The music video begins with a clip of Drake saying “Mazel Tov” meaning “congratulations” in Hebrew. Later we see a clip stating that Drake chose to get “re-bar mitzvah’d” as a “re-commitment” to the Jewish religion. It is relevant to note that prior to this music video, Drake had very little exposure surrounding his religious beliefs, and many were unaware of his religion. The rest of the music video depicts accurate Jewish traditions, and certain embellishments that I believe illustrate Drake’s disrespect for his religion.

Early on in the video, Drake is seen standing with his friends in front of a synagogue that is clearly not in Canada, due to the palm trees surrounding it. The next clip is inside the shul, where there is both an Israeli and American flag. This speaks to Drake’s Canadian identity. Many of Drake’s music videos that take place in Canada present clear distinctions of their geographical location. A bar mitzvah is an important tradition that is meant to be with family and friends, meaning it most often takes place in your city of residence or in Israel. Thus, by making the clear distinction that this religious tradition was taking place in America, Drake is excluding his Canadian identity from this music production.

Drake is then shown following traditional bar mitzvah rituals, such as reading the Torah and kissing his tefillin. When the clip changes to the individuals in attendance, there is a mix of appropriately dressed individuals, such as men who are dressed in a suit and wearing Kipahs; there are also some dressed more casually, which is a sign of disrespect on the grounds of a synagogue.
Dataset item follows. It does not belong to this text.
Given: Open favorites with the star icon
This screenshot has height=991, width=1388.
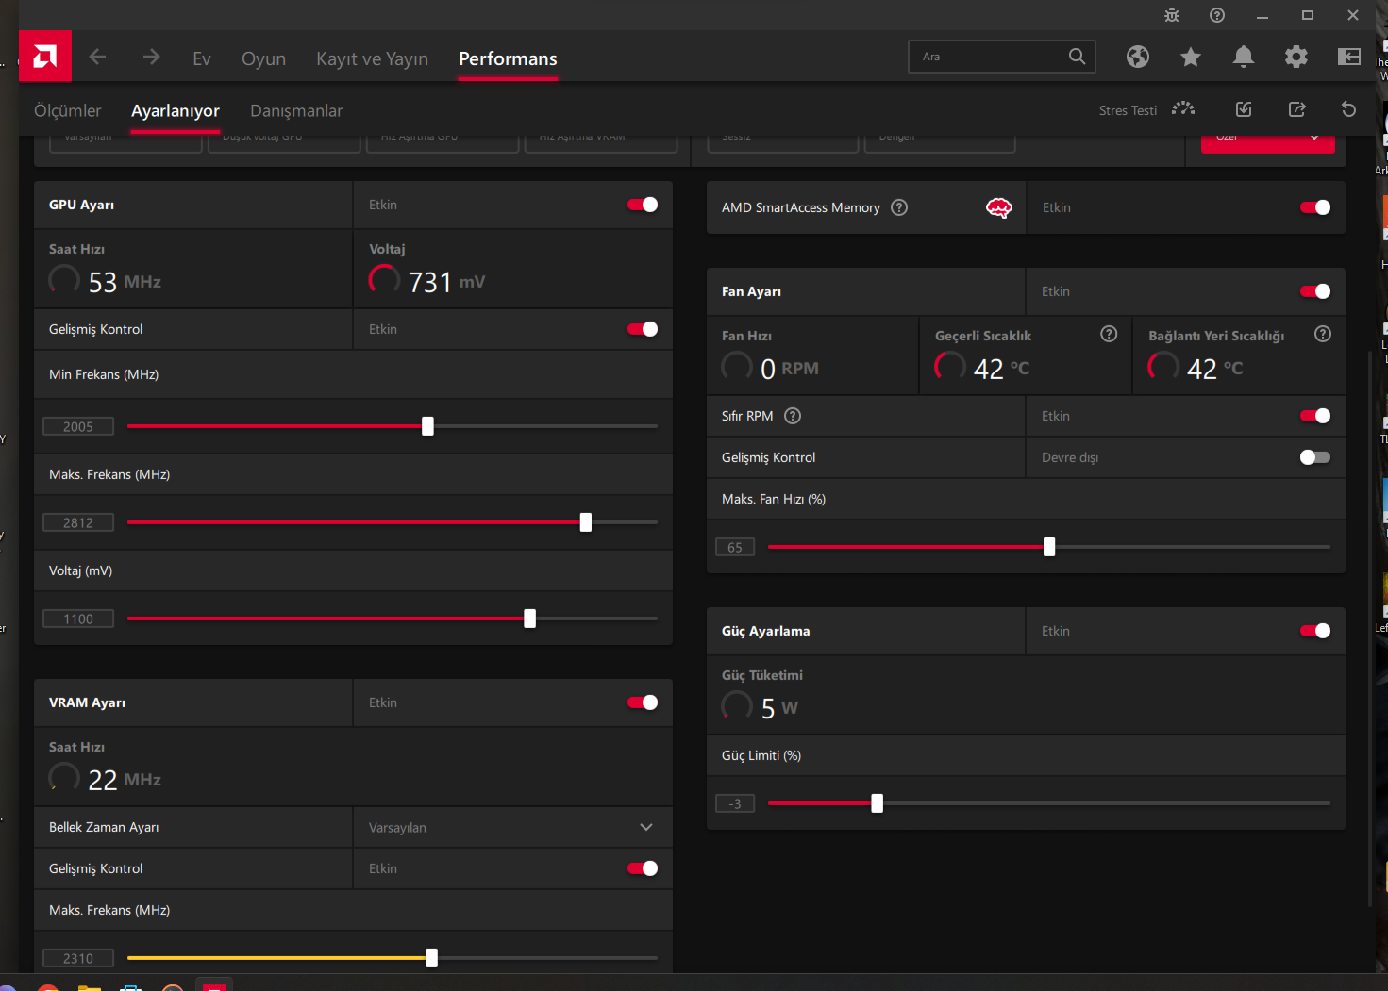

Most notably, Drake’s cake is modeled after a Torah, which he later takes and smashes. This music video can thus be interpreted in two ways; the first being that the Jewish tradition of a bar mitzvah is a fun and appealing celebration for Drake’s youthful audience who may be considered the target market for this song and video. The second being that the video is a disrespectful mockery of the Jewish religion utilized by Drake for the purpose of presenting his religious identity in an appealing manner. With both interpretations in mind, it leads to the conclusion that Drake’s religion is a useful theme to draw on while he changes roles and represented identities from song to song. Therefore, he is not representing Judaism, he is using the interesting and attractive aspects of the religion to his benefit and in the formation of his represented identity.
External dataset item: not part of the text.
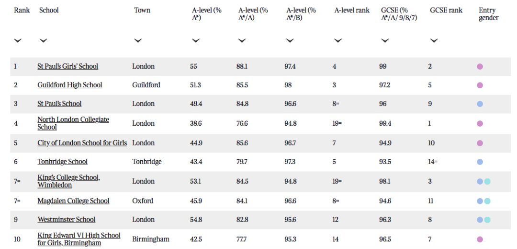The width and height of the screenshot is (517, 249).
Task: Click pink gender dot for St Paul's Girls' School
Action: tap(480, 67)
Overall, I believe that Drake draws on his authentic aspects of his identity that diverges from traditional hip hop since his identity lacks a significant amount of connection to the traditional hip hop artist. Thus, he utilizes his Canadian identity within his music to articulate his authenticity within hip hop artists. Similarly, he exploited a sacred Jewish tradition in order to identify his religion within his identity in an appealing manner to his target audience. Therefore, the cultural significance associated with HYFR is as follows: Drake strays from the traditional hip hop identity, and as such, he makes an effort to highlight his authenticity and counter-culture within the hip hop community. While this benefit Canada as a country, as he “put us on the map”, it made a mockery of his religion. Furthermore, the cultural significance of the song HYFR is that Drake’s identity is not fixed within the hip hop community and that he thrives on addressing his authenticity and counter-cultural traits but can be disrespectful in the process of highlighting his Canadian and Jewish identity within his music.